At this time, the shear pressure controller C2 maintains the shear pressure at a constant set pressure by adjusting the opening amount of the valves 5a and 4c according to the changed differential pressure value since the set differential pressure is changed according to the change of the stationary pressure. It becomes possible.

If the shear signal rises substantially due to an abnormality in the shear pressure signal transmitter 3b, the detection signal is input at a value less than the differential pressure and the valves 5a and 4c are closed to reach the target value.

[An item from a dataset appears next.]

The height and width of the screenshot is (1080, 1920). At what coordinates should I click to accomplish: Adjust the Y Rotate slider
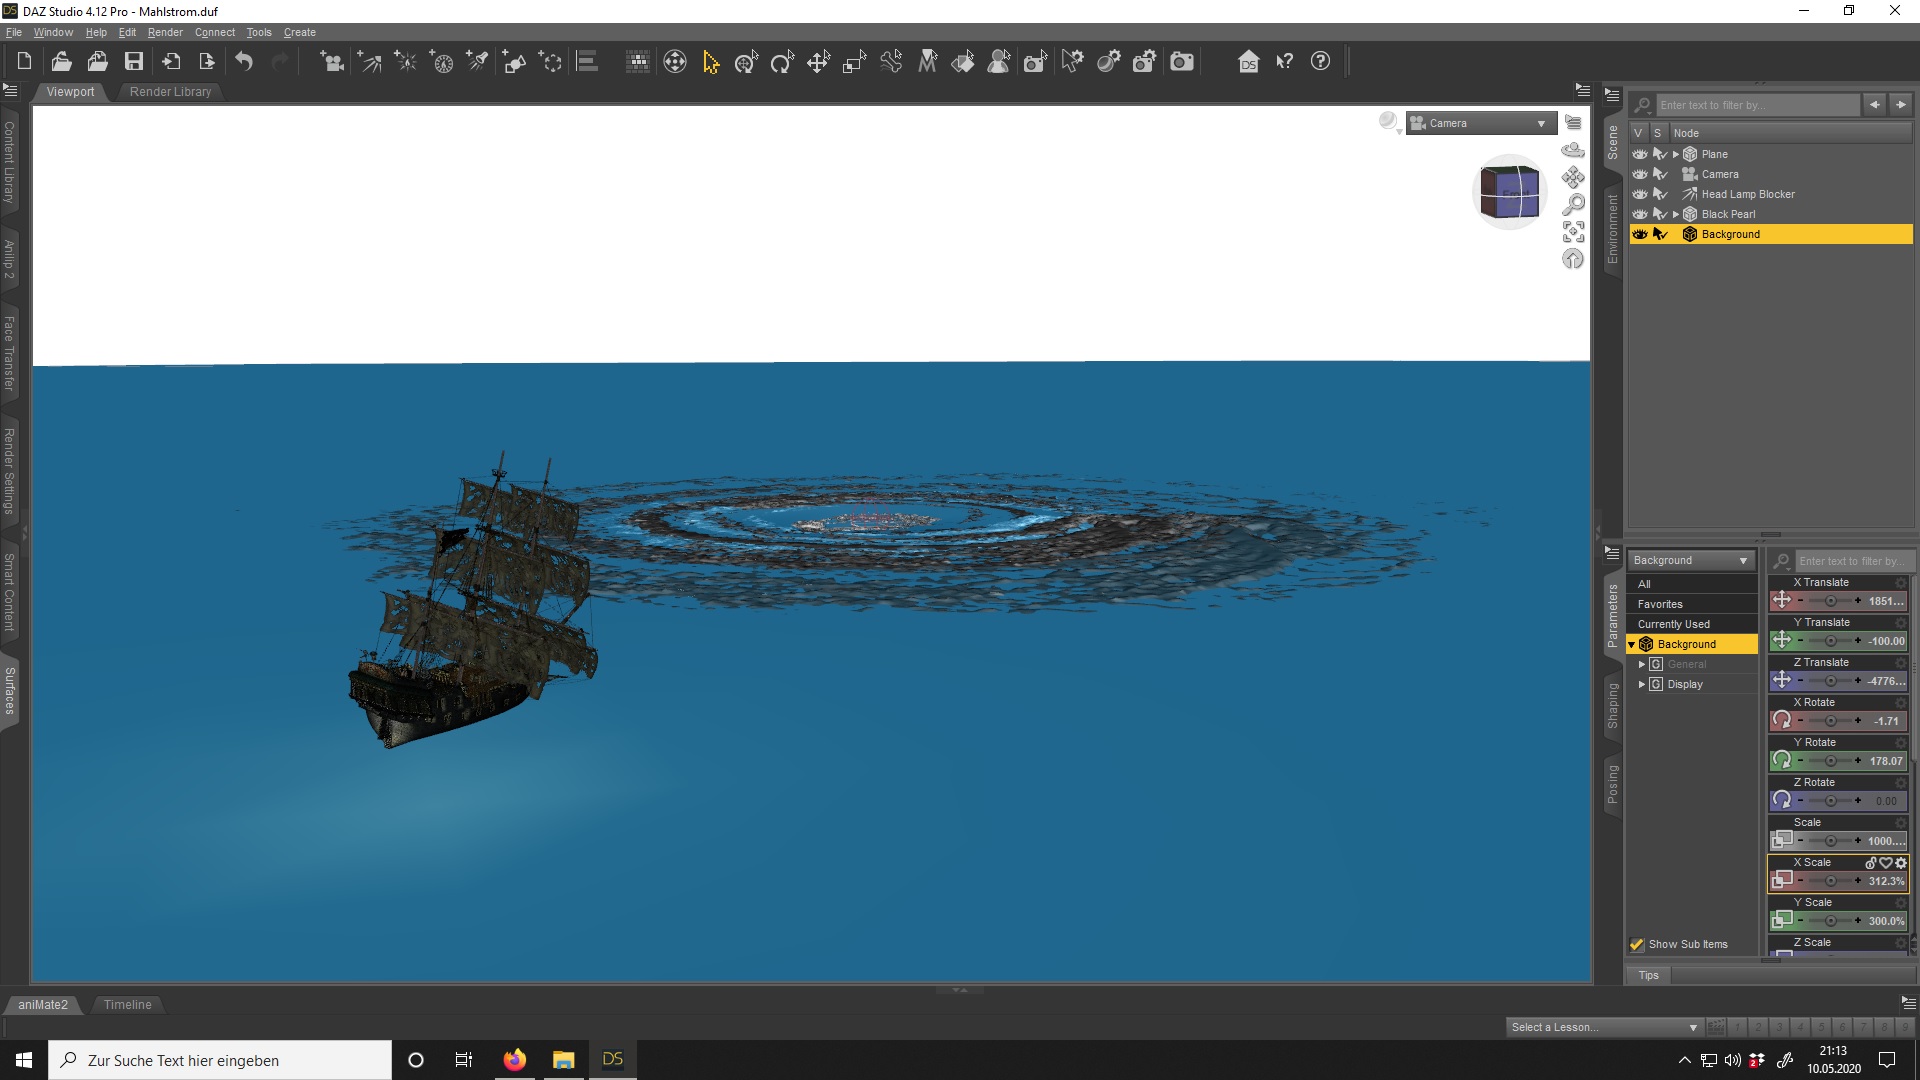(1830, 761)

When the top pressure rises sharply, for example, 0.33 kg / cm ^{2 or} more than the set shear pressure, the monitoring shear pressure transmitter 32 immediately operates to signal the interlock transmitter 40 to immediately open the bypass valve 5. Opening directly to prevents rapid rise of the stationary and shear pressures.

As described in detail above, the present invention is a shear set while maintaining the shear pressure constant irrespective of the fluctuation of the stationary pressure, unlike the conventional control that the shear pressure is stabilized by varying the shear pressure corresponding to the fluctuation of the stationary pressure The differential pressure fluctuations of the pressure and the nominal pressure are controlled by the respective valves, thereby removing the corresponding differential pressure, thereby making it possible to stabilize not only the static pressure but also the shear pressure.

Claims (1)

Setting the shear pressure to be maintained in connection with the differential pressure signal generator 22 in the shear pressure controller C2 when the initial static pressure is set in the stall pressure setter 10; The shear pressure controller C2 communicates with the shear pressure signal transmitter 3b to detect a change in the shear pressure, and bypass the differential pressure which is the difference between the fluctuation range of the stationary pressure and the set shear pressure according to the change of the bypass control valve 5a. And controlling the opening and closing control of the turbine control valve 4c to maintain the shear pressure at a set value. When the shear pressure rises during the adjustment process, the furnace comprising the step of controlling the interlock transmitter 40 through the monitoring shear pressure transmitter 32 to open the bypass valve 5 directly. How to control the stationary pressure in a constant pressure generator.